Article from For Liberty by Norm Leahy.

In the days before mass protests became the big story, the Supreme Court ruled 5-4 that California’s coronavirus-inspired limits on the size of church services did not violate the First Amendment.

In a concurring opinion, Chief Justice John Roberts wrote that such limits “appear consistent with the Free Exercise Clause of the First Amendment.”

Roberts said deciding when limits on “particular social activities should be lifted,“ during the course of a pandemic, “is a dynamic and fact-intensive matter subject to reasonable disagreement.”

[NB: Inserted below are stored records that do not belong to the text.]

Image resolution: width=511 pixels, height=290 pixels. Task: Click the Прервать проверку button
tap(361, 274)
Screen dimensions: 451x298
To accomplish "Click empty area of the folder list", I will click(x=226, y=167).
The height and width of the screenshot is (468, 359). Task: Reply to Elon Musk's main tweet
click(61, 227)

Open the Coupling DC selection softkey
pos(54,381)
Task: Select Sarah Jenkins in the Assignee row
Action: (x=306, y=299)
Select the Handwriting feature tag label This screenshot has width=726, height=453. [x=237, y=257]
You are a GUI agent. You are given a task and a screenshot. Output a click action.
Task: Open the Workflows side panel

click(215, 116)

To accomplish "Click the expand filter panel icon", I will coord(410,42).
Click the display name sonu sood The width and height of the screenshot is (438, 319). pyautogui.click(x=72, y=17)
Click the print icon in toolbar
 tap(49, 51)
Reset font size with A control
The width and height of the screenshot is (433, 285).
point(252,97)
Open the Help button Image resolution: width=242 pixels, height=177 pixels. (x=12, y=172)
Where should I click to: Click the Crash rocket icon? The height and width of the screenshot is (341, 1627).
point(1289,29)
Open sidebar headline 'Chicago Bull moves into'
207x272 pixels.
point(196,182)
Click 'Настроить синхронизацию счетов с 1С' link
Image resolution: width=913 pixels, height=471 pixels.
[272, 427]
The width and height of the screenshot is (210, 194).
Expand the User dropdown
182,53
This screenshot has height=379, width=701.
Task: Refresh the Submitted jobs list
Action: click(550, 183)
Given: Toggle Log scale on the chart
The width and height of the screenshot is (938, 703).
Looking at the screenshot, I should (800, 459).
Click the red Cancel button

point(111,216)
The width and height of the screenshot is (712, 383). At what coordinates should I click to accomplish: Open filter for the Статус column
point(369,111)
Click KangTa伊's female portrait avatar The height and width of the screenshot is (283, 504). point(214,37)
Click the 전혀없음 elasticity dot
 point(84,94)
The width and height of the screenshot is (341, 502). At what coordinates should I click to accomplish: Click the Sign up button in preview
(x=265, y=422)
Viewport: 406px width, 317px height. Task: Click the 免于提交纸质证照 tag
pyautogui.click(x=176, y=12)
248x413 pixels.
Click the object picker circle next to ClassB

But great deference should be given to local officials, who are, presumably, politically accountable to the people who have to live under those restrictions:

Where those broad limits are not exceeded, they should not be subject to second-guessing by an “unelected federal judiciary,” which lacks the background, competence, and expertise to assess public health and is not accountable to the people.

Just 10 days after it was delivered, Roberts’ opinion has become an example of just how “dynamic,” if not exactly “fact-intensive,” those presumably accountable local officials were when it came to making exceptions to their rules limiting the size of gatherings. 

It’s enough to make one wonder whether some part of the First Amendment are less important than others in the minds of some members of the judiciary.

And as Jacob Sullum wrote:

Courts that see no First Amendment problem with special restrictions on religious services seem to be reasoning backward from a predetermined conclusion that state and local governments can do whatever they deem appropriate to protect public health.